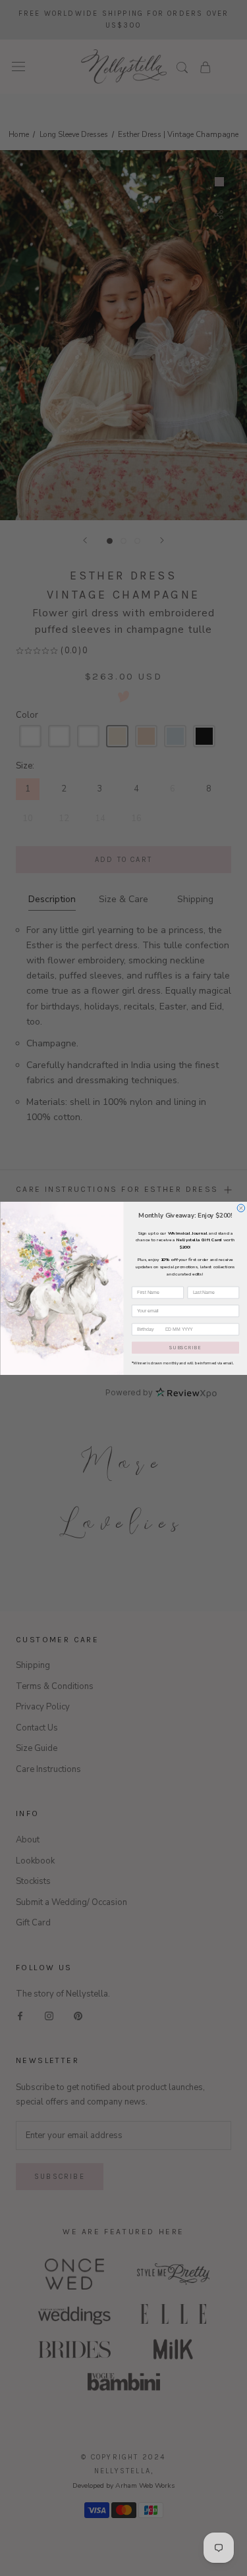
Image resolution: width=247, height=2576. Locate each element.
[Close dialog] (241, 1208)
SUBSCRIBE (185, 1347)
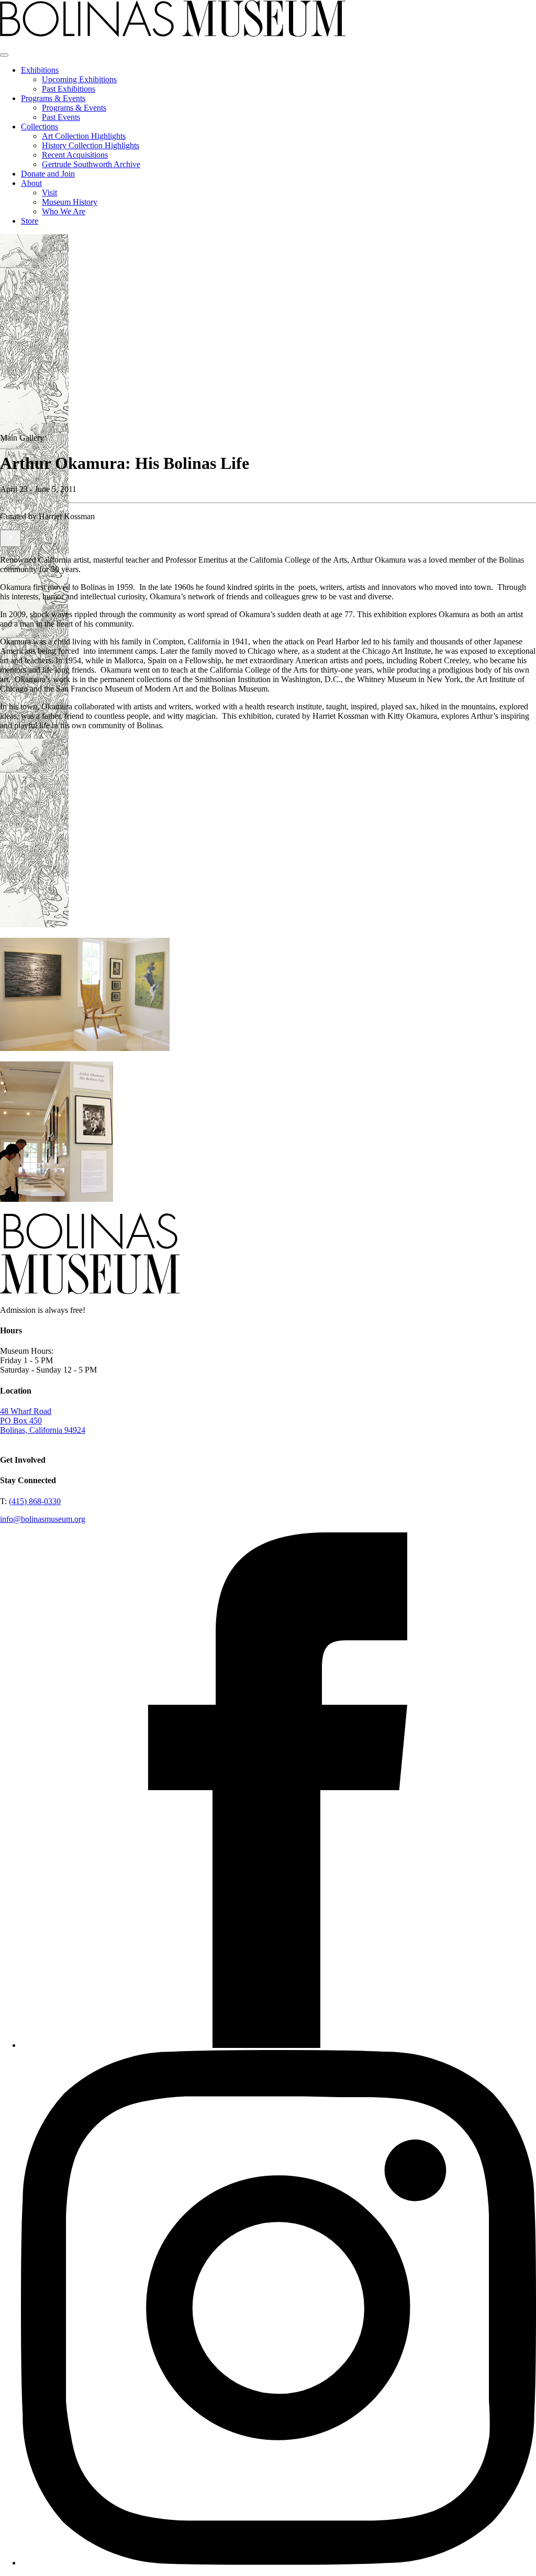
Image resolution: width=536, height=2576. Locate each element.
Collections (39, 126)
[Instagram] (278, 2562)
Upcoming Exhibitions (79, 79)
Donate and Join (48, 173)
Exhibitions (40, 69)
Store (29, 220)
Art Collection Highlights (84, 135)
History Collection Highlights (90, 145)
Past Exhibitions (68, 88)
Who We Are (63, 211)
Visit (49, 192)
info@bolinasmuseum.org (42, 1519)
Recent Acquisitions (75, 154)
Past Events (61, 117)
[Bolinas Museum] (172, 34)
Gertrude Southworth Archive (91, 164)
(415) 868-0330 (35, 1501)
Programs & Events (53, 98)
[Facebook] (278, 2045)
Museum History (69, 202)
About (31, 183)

◆ EXERCISE INSTRUCTIONS ◆
All of the material above is to be retyped exactly, with no pictures included.

◆ OUTPUT FOR THIS TASK ◆
Image resolution: width=247, height=2576. Locate each element.
[Close dialog] (241, 1208)
SUBSCRIBE (185, 1347)
Image resolution: width=536, height=2576. Locate each element.
Collections (39, 126)
[Instagram] (278, 2562)
Upcoming Exhibitions (79, 79)
Donate and Join (48, 173)
Exhibitions (40, 69)
Store (29, 220)
Art Collection Highlights (84, 135)
History Collection Highlights (90, 145)
Past Exhibitions (68, 88)
Who We Are (63, 211)
Visit (49, 192)
info@bolinasmuseum.org (42, 1519)
Recent Acquisitions (75, 154)
Past Events (61, 117)
[Bolinas Museum] (172, 34)
Gertrude Southworth Archive (91, 164)
(415) 868-0330 (35, 1501)
Programs & Events (53, 98)
[Facebook] (278, 2045)
Museum History (69, 202)
About (31, 183)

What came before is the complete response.